§ **What you are asked to do**
Report every line in the records below that contains the word "Task", copying each one in full.

§ **Extracted entries**

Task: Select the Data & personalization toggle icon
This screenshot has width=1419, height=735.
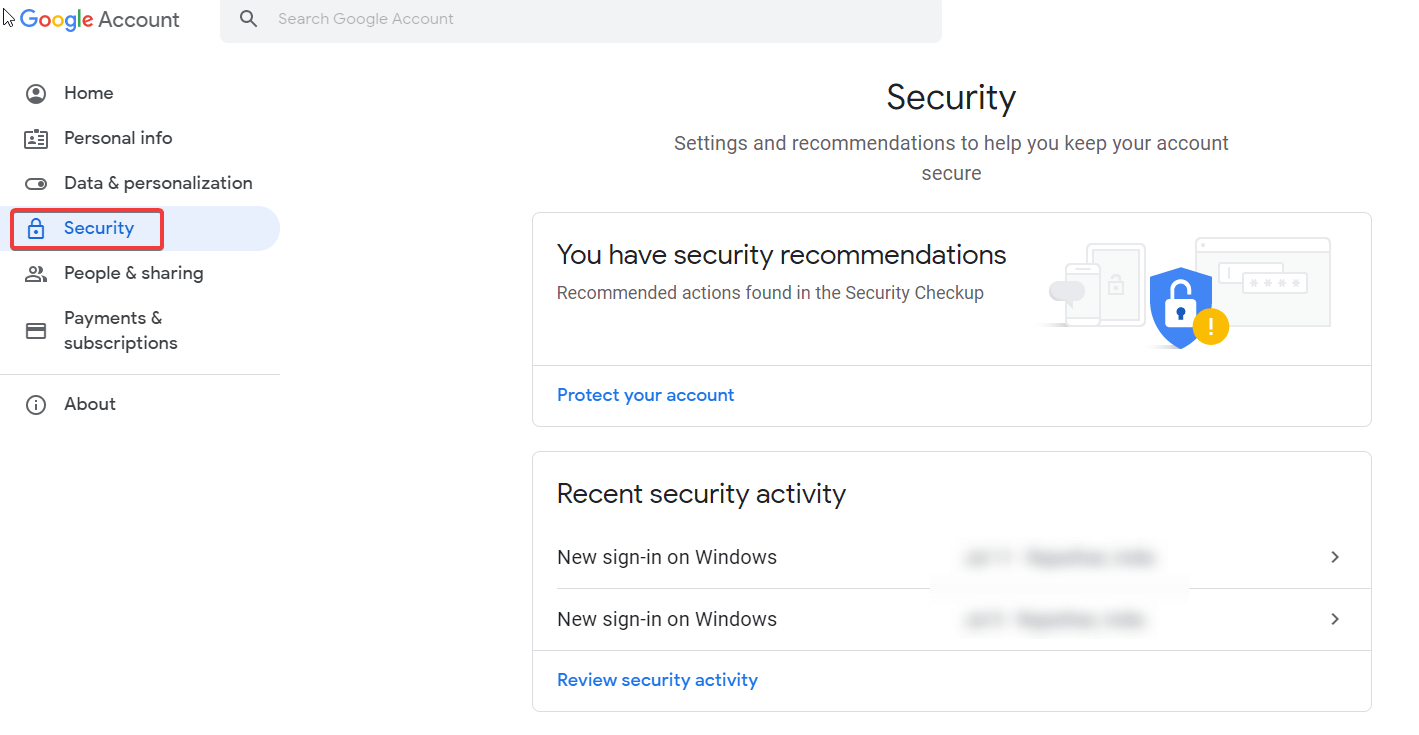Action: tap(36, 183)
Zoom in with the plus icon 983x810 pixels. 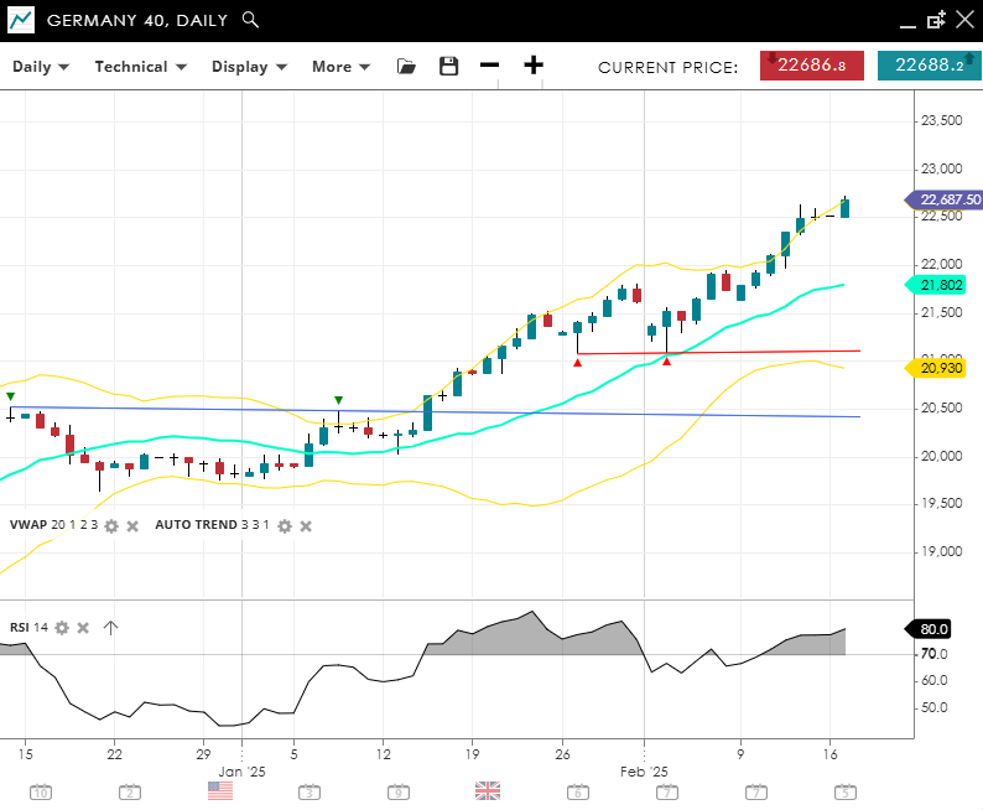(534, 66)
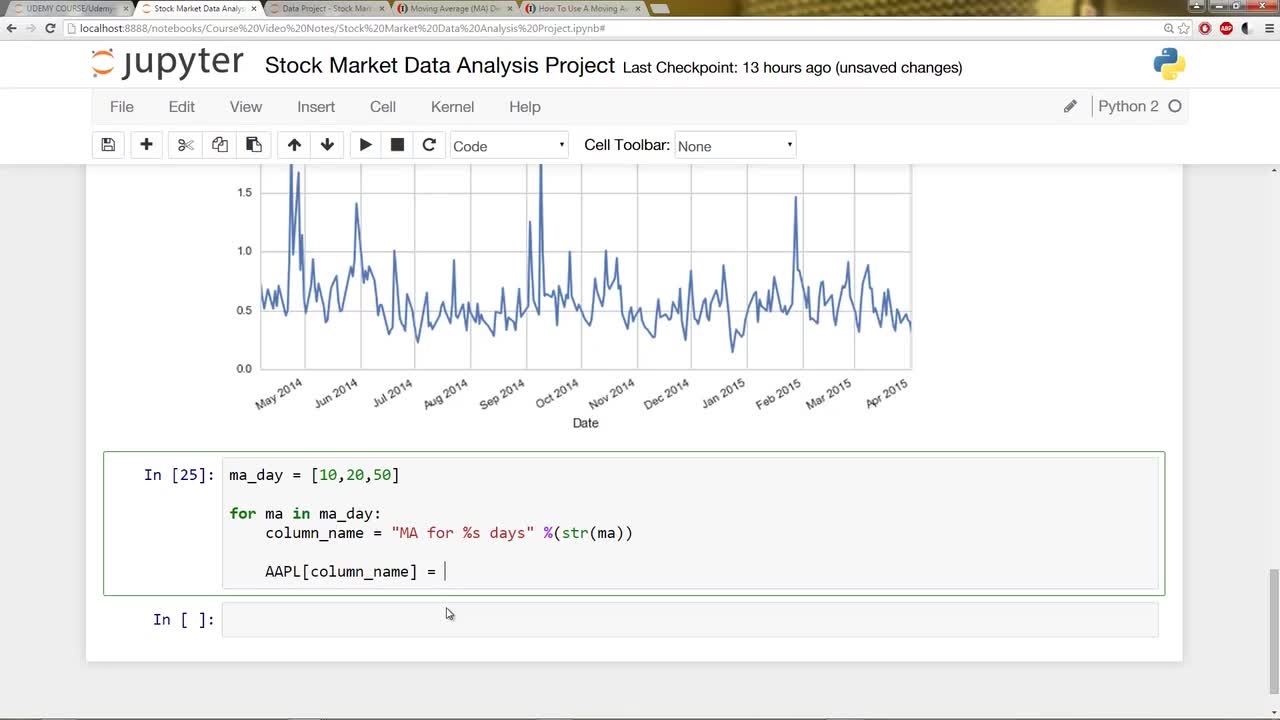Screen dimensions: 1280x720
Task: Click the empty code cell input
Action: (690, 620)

§ **Expected output**
Task: Select the Data & personalization toggle icon
Task: Click the empty code cell input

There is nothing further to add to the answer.